Keywords: Single cell proteomics, protein separation, chromatography, capillary electrophoresis, microfluidic chip, review. 1. INTRODUCTION 1.1 From Genomics to Proteomics After the completion of human genome project, it is recognized that the genes are merely the carriers of genetic information. The executors of life activities are the proteins that are the products of genes expression. In post-genomic era, the research interest is changing from the revelation of the genetic information of biological species to the systematically functional investigation [1-3]. With this shift, functional genomics that attempts to discover the function of genes at genomic level is developing rapidly, which strongly calls for technology innovations [4-9]. For example, highthroughput technologies like DNA microarray chips are well developed to detect global gene expression at transcriptomic level [10-13]. But it is far from enough. Generally, expression at mRNA level can not represent that at proteins level [14]. Even the presence of an open reading frame does not guarantee the existence of a protein. A single gene can encode multiple different proteins, with alternative splicing of the mRNA transcript and varying translation start or stop sites, or frame-shifting in which a different set of triplet codons in the mRNA is translated [15]. Further more, the intrinsic characteristics of proteins such as post-translational modification, transport localization, structure formation, metabolism, interaction among proteins and other biomolecules, cannot be learned from investigations at genomic level. All of these possibilities result in a proteome estimated to be an order of magnitude more complex than the genome [15]. What is more, proteome is a dynamic concept. It varies not only in different tissues and different cells of the same organism, but also in the different development stages of the same organism.
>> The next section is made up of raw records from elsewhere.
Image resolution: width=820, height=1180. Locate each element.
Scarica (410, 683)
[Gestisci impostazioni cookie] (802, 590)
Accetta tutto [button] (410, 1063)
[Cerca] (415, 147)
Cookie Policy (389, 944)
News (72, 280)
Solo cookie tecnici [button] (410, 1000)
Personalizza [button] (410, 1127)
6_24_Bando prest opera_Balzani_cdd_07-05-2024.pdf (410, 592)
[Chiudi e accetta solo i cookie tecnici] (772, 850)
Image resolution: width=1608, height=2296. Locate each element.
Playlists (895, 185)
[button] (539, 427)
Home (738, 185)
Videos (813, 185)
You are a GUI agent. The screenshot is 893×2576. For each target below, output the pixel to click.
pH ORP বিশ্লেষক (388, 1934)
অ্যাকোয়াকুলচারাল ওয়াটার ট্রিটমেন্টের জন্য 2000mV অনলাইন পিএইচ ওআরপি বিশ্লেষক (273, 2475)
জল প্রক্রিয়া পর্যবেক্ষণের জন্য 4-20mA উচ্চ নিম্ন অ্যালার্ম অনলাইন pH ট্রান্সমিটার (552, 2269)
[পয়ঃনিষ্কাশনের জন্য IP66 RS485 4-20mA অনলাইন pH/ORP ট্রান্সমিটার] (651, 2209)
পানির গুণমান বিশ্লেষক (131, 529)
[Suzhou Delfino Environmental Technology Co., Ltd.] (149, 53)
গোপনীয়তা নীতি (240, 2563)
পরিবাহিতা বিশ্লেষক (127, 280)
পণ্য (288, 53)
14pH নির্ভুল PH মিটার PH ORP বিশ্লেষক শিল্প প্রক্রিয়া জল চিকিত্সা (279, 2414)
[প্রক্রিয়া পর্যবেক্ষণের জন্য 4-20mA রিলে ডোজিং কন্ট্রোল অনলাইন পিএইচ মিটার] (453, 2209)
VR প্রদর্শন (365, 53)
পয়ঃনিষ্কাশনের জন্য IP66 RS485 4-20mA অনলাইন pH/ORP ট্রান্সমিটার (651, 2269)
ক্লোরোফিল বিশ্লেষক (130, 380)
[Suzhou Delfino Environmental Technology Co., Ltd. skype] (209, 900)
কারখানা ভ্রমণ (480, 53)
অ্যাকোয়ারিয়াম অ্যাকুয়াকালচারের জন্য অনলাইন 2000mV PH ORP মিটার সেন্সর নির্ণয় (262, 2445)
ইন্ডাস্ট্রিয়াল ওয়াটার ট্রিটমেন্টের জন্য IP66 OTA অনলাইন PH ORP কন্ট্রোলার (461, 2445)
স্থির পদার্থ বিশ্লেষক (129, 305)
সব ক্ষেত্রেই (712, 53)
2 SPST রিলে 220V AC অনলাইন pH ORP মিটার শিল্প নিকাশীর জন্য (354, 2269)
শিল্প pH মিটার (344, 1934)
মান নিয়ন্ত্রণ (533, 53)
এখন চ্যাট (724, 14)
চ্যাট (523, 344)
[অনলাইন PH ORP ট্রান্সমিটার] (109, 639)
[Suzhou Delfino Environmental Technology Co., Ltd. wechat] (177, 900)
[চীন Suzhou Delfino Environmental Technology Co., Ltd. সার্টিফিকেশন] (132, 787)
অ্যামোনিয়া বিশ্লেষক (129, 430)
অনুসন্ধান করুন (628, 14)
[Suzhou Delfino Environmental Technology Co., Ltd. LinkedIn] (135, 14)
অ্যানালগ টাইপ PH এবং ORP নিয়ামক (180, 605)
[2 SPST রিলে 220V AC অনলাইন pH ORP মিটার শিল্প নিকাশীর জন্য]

And
it varies in different physiological conditions of the organism as well as in different external environment. Finally, a single protein may be involved in more than one process. Or similar functions may be carried out by various proteins. Therefore, the shift from genomics to proteomics is a difficult mission. The concept of “Proteome” is firstly proposed by Wilkins and Williams [16] in 1995. Proteomic strategies attempt to utilize the information from genome to find out protein function. As stated by Fields [15], “Proteomics includes not only the identification and quantification of proteins, but also the determination of their localizations, modifications, interactions, activities, and ultimately, their functions.” With the help of proteomics, we will solve the problem of spatialtemporal expression of proteins, which cannot be settled by genomics. For instance, proteome is heterogeneous and variable. The category and quantity of the proteins in different cells of the identical organism differ from each other. Even in homogeneous cells, their proteomes are in variation under different development stages and environmental conditions. Moreover, in the pathologic or therapeutic procedure, the expression level of cell proteome is different from normal state. Traditional research methods are usually static and local, generally taking individual gene or protein as research objects. Such methods would show great limitation when they are applied to complicated and dynamic life activities or diseases. Therefore, proteomic method is the right way to resolve these problems [17-19]. In viewpoint of systems biology, protein molecules need comprehensive and systematic understanding as the basic elements in the biological systems [20-22]. A primary task is to separate and identify proteins from cells, which is in great need of proteomic approaches. 1. 2 The Concept of Single Cell Proteomics (SCP)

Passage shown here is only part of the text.